2.2   Linked datasets
In the beginning, we planned to extract features from DBpedia using Fr-ONT-
Qu [4] from RMonto [6], a plugin to RapidMiner [5]. Unfortunately, the most
promising feature discovered this way was a binary information if an album
has a review score from Pitchfork 2 or not. After investigating, we discovered
that during the extraction from Wikipedia to DBpedia a relation between a
reviewing website and a review score has been lost. Consider triples for the
Strange Mercy album3 : there are 11 triples with a property dbp:rev and a few
triples with properties like dbp:rev10score, but one has absolutely no way to
connect scores to the reviewing websites. The very same problem happens with
properties dbp:title (12 values) and dbp:length (11 values): it is impossible
to decide on a length for a concrete track. Due to the lack of space, we present
a detailed analysis in the suplementary material available in GitHub.
    We thought about using Yago [7], but it seemed to lack review information.

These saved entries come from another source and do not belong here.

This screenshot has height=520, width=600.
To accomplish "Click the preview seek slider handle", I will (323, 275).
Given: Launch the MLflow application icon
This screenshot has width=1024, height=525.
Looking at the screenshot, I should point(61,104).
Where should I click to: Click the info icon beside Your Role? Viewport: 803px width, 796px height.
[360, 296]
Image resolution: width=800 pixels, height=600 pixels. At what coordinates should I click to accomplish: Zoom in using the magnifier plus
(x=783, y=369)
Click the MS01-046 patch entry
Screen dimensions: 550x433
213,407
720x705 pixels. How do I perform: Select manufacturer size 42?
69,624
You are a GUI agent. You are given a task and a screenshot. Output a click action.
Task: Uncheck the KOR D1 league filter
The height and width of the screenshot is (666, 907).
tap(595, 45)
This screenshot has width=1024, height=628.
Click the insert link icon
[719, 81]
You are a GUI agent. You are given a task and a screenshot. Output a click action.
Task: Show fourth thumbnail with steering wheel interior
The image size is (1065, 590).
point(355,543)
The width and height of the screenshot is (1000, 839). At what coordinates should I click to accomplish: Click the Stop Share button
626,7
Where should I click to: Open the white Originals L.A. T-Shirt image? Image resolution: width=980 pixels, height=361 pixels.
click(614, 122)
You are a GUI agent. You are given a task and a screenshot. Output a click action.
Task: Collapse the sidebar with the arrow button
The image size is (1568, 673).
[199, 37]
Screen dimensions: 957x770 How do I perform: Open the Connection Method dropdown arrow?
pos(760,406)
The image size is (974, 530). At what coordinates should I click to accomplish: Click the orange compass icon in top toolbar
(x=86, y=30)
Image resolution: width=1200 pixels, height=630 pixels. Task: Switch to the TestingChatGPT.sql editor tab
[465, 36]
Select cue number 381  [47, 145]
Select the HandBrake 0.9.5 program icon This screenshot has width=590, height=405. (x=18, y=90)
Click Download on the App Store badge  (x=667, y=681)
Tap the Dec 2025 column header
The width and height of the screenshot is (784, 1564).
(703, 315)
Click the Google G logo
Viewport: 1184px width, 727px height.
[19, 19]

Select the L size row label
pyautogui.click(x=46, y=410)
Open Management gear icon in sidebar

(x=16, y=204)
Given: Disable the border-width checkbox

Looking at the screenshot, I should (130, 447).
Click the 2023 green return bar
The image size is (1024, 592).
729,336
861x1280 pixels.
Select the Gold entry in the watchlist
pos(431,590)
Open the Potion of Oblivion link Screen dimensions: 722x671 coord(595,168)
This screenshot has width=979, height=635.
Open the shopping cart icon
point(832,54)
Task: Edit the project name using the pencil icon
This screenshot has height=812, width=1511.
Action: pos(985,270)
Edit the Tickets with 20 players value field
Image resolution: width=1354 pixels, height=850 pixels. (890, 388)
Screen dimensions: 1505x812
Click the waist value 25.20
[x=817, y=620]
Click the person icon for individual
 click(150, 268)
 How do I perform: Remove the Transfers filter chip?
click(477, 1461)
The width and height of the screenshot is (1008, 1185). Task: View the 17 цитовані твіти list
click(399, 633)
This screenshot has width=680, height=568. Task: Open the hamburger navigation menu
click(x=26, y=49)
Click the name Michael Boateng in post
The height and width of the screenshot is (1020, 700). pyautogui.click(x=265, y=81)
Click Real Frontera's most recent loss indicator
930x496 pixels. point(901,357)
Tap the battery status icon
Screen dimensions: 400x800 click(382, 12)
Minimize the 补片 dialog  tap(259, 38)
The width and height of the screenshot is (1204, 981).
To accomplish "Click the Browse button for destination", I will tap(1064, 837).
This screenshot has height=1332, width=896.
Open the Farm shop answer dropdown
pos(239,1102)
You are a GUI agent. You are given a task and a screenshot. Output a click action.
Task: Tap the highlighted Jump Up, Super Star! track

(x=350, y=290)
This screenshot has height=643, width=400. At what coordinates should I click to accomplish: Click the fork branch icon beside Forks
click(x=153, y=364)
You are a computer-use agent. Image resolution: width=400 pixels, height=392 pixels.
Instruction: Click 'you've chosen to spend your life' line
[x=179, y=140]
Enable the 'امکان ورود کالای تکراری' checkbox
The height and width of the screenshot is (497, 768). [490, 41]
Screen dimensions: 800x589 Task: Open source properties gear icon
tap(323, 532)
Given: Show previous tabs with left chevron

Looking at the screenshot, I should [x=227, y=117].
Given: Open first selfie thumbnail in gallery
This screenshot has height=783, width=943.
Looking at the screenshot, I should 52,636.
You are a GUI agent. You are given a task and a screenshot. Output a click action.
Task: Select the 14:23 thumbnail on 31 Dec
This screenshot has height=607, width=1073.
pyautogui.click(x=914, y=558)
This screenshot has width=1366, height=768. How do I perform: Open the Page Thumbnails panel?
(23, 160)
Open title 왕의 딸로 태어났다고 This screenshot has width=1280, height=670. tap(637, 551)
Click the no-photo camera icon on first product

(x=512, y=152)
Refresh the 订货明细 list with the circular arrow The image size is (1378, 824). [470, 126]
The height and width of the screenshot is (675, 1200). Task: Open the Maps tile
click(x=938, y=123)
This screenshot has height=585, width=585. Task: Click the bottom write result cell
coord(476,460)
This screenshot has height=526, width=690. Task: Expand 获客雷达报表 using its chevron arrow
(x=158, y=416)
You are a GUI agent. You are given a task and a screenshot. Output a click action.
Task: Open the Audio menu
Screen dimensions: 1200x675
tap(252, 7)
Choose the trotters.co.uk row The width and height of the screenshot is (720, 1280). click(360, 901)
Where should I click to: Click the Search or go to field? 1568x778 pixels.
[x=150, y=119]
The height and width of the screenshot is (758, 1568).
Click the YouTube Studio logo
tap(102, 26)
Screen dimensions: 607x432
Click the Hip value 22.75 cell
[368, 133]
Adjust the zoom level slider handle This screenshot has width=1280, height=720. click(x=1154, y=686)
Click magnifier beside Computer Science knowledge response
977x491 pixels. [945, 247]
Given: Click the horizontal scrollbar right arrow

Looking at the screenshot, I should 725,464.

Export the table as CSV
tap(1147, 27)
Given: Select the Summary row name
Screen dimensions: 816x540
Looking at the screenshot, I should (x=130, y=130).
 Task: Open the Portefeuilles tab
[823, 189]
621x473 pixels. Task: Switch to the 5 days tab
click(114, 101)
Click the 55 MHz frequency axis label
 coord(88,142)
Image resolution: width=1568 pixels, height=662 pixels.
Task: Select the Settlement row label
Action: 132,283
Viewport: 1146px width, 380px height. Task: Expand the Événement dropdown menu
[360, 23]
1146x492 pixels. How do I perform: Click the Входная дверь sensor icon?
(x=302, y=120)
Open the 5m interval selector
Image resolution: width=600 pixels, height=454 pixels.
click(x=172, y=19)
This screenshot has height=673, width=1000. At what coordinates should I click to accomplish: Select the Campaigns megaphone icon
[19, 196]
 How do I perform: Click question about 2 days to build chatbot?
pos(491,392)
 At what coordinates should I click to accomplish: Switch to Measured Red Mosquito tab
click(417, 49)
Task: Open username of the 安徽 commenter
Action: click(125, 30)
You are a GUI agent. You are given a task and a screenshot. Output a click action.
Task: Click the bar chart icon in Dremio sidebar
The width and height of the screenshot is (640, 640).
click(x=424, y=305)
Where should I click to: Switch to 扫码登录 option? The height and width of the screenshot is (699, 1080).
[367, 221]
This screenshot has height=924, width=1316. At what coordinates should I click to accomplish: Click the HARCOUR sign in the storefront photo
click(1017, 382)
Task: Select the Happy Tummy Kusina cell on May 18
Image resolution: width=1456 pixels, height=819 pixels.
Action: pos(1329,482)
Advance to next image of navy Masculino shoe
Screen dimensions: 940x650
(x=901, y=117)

We also tried to use DBTune 4 , as suggested by the challenge website, but it ren-
dered out to be a dead end. For example, MusicBrainz data, the most interesting
dataset there, is a Service Temporarily Unavailable for a very long time now.

2.3   Non-linked datasets
Instead of trying to use existing Linked Data, we decided find data to solve the
challenge, and then make it available to the community. As the datasets for the
challenge are quite small (1592 different URIs), we did some web scrapping with
Python and Scrapy 5 to obtain reviews of considered albums.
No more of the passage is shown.